-- Start --
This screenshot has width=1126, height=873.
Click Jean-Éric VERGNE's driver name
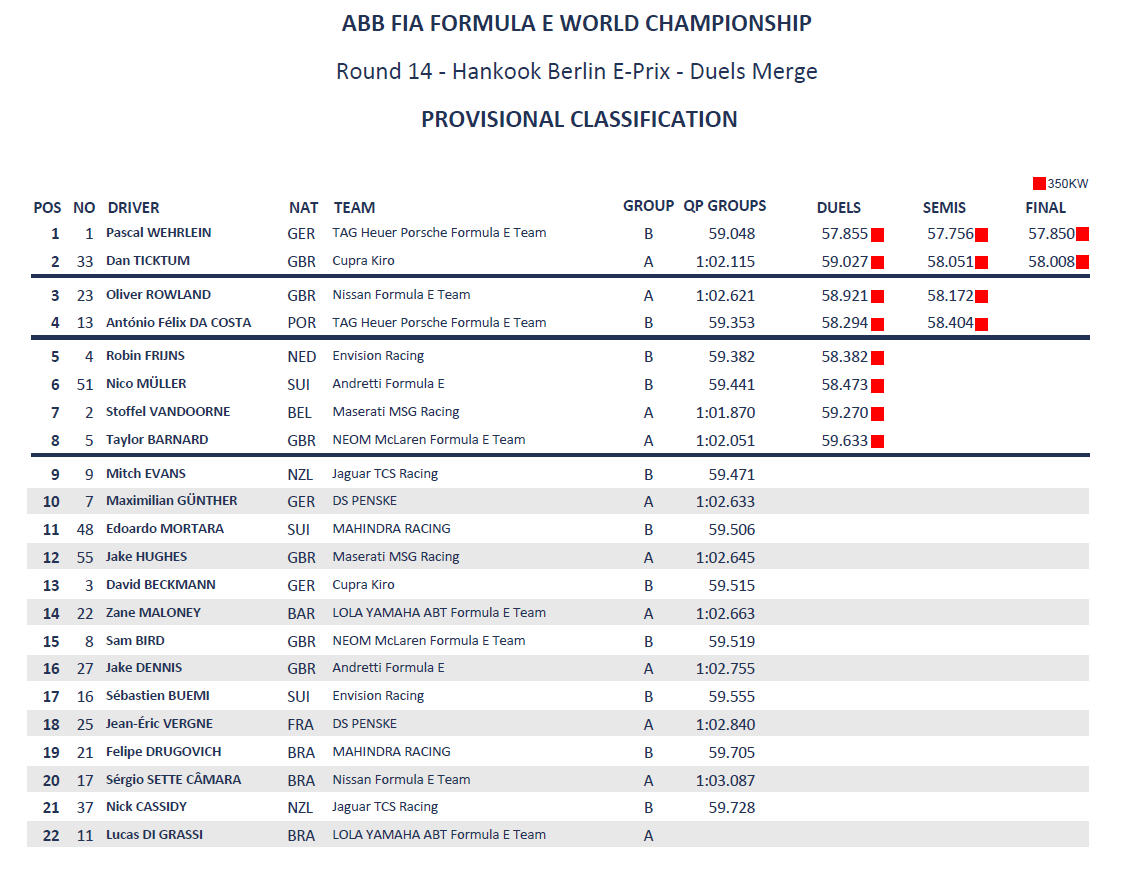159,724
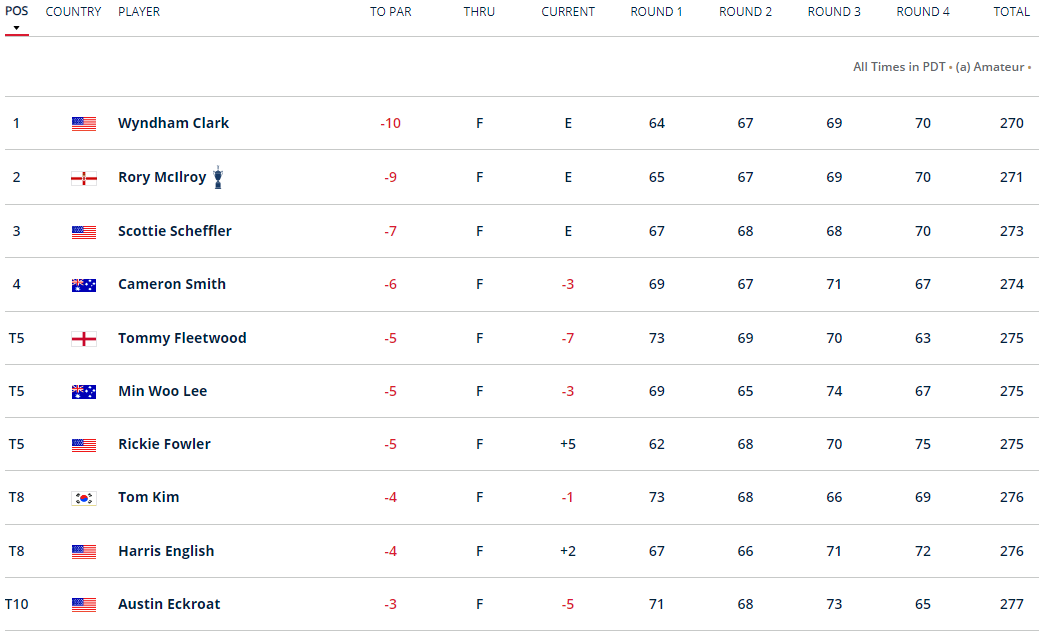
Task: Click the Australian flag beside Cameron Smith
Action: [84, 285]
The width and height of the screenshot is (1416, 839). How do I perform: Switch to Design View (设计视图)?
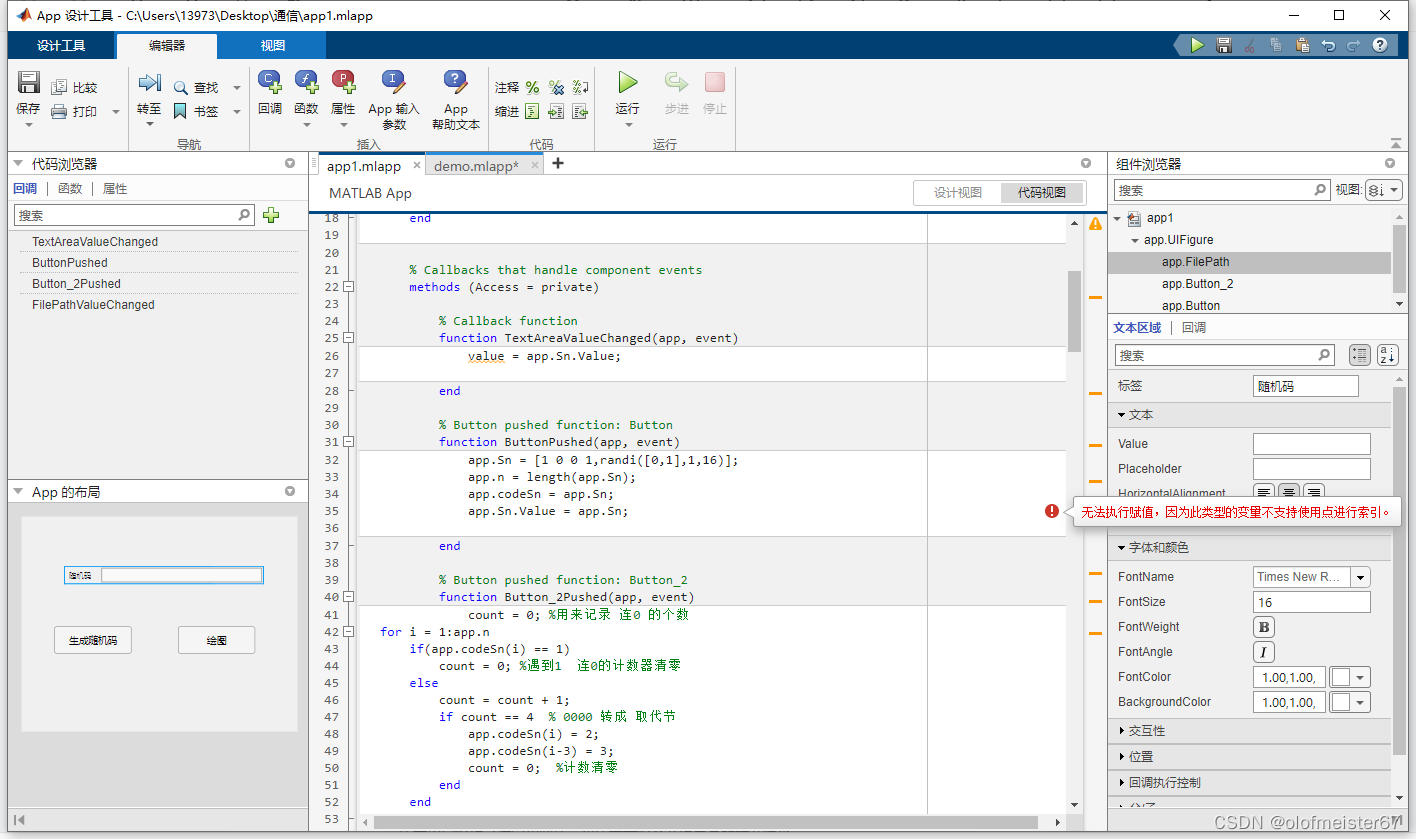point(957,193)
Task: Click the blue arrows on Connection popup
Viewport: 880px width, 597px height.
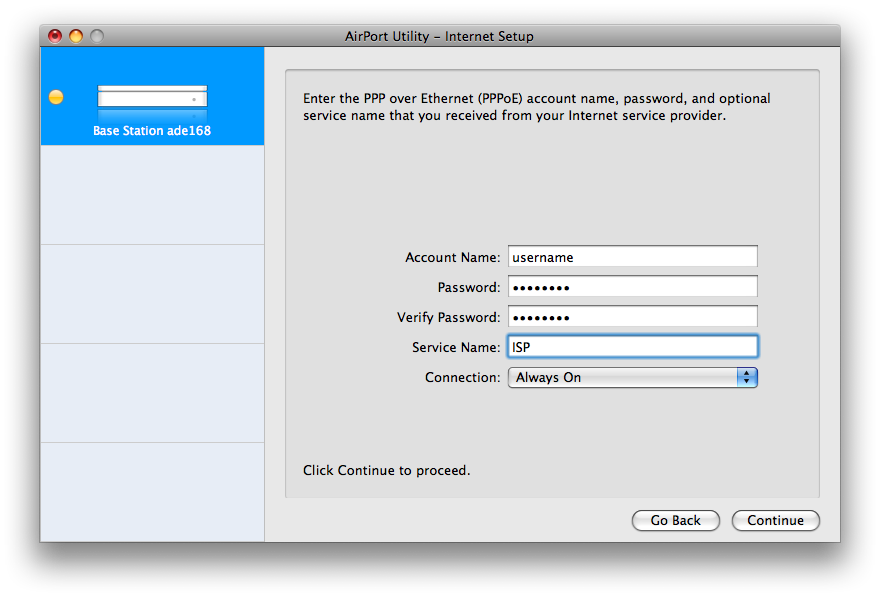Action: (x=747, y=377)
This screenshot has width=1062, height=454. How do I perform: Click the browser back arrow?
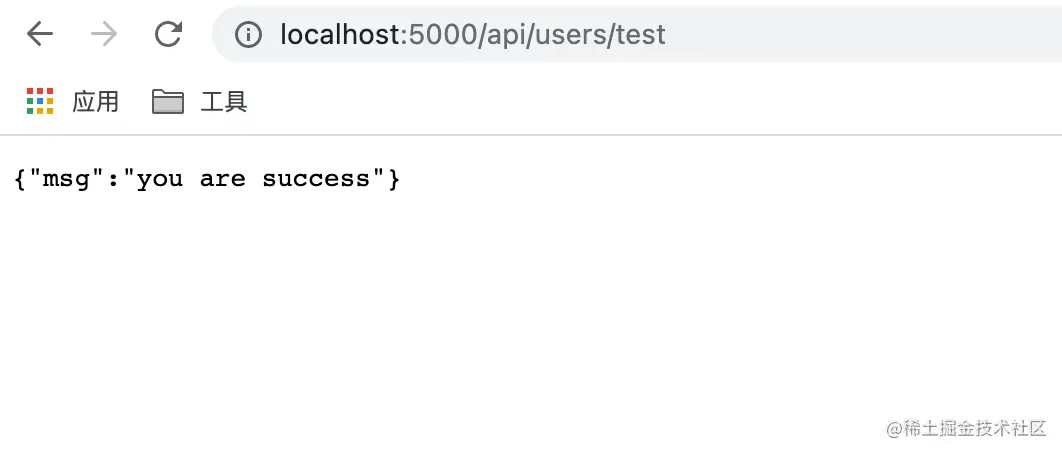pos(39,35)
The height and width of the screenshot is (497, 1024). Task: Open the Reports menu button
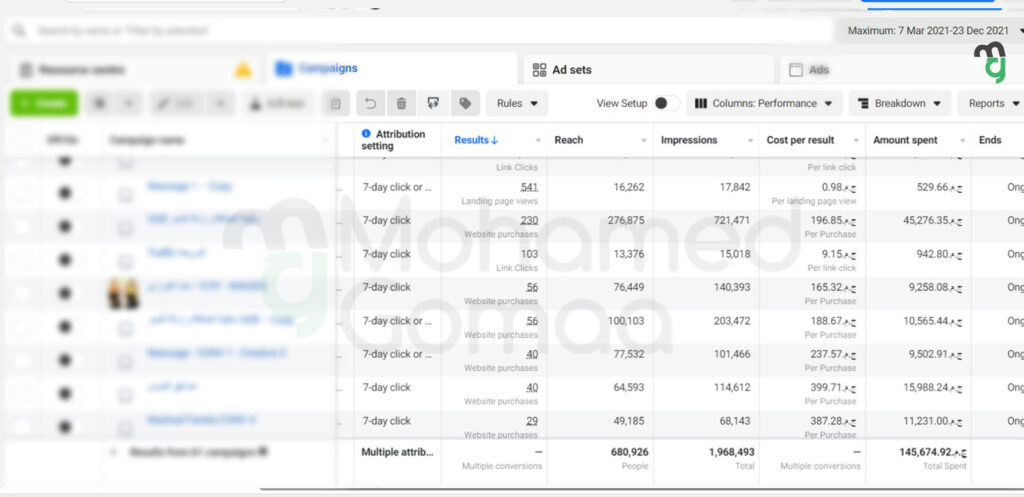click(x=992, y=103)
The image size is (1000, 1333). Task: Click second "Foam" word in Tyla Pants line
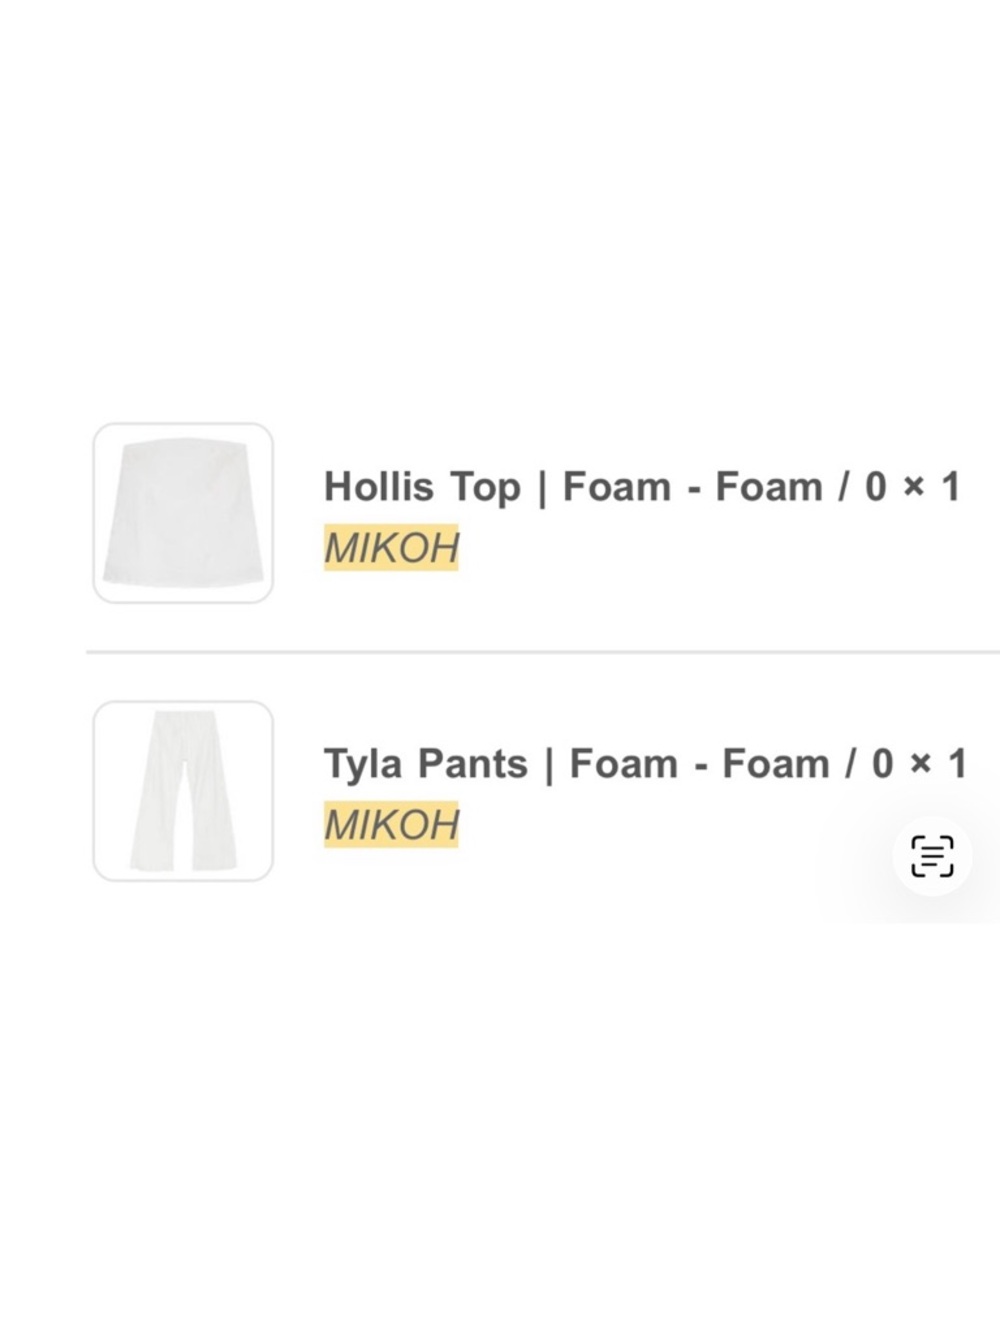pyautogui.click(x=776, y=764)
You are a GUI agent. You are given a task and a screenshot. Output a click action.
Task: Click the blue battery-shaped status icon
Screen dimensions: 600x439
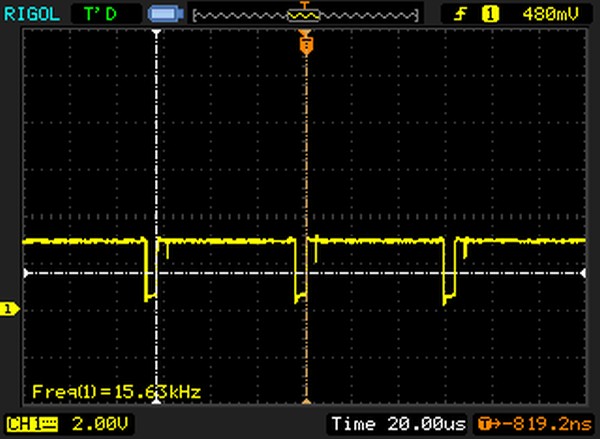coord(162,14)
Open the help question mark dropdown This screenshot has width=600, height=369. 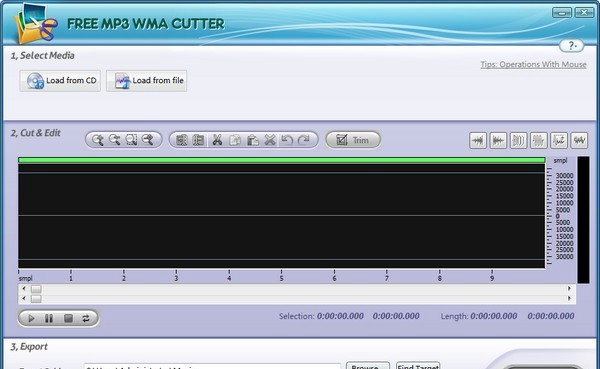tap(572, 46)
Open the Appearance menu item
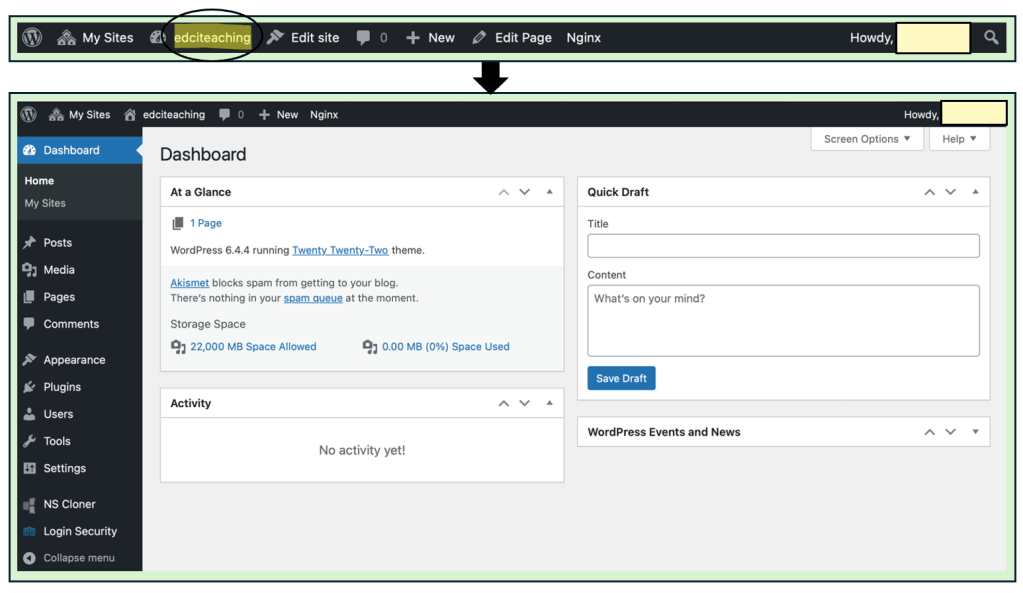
-- End --
# The exercise
Arrange the part of the records from the start through the line containing "point(957,193)" as a numbered list, including both ends, leaving out blank lines and the pictures.

# Answer to this task
1. This screenshot has width=1126, height=873.
2. Click Jean-Éric VERGNE's driver name
3. 159,724
4. Task: Click the Australian flag beside Cameron Smith
5. Action: [84, 285]
6. The width and height of the screenshot is (1416, 839). How do I perform: Switch to Design View (设计视图)?
7. point(957,193)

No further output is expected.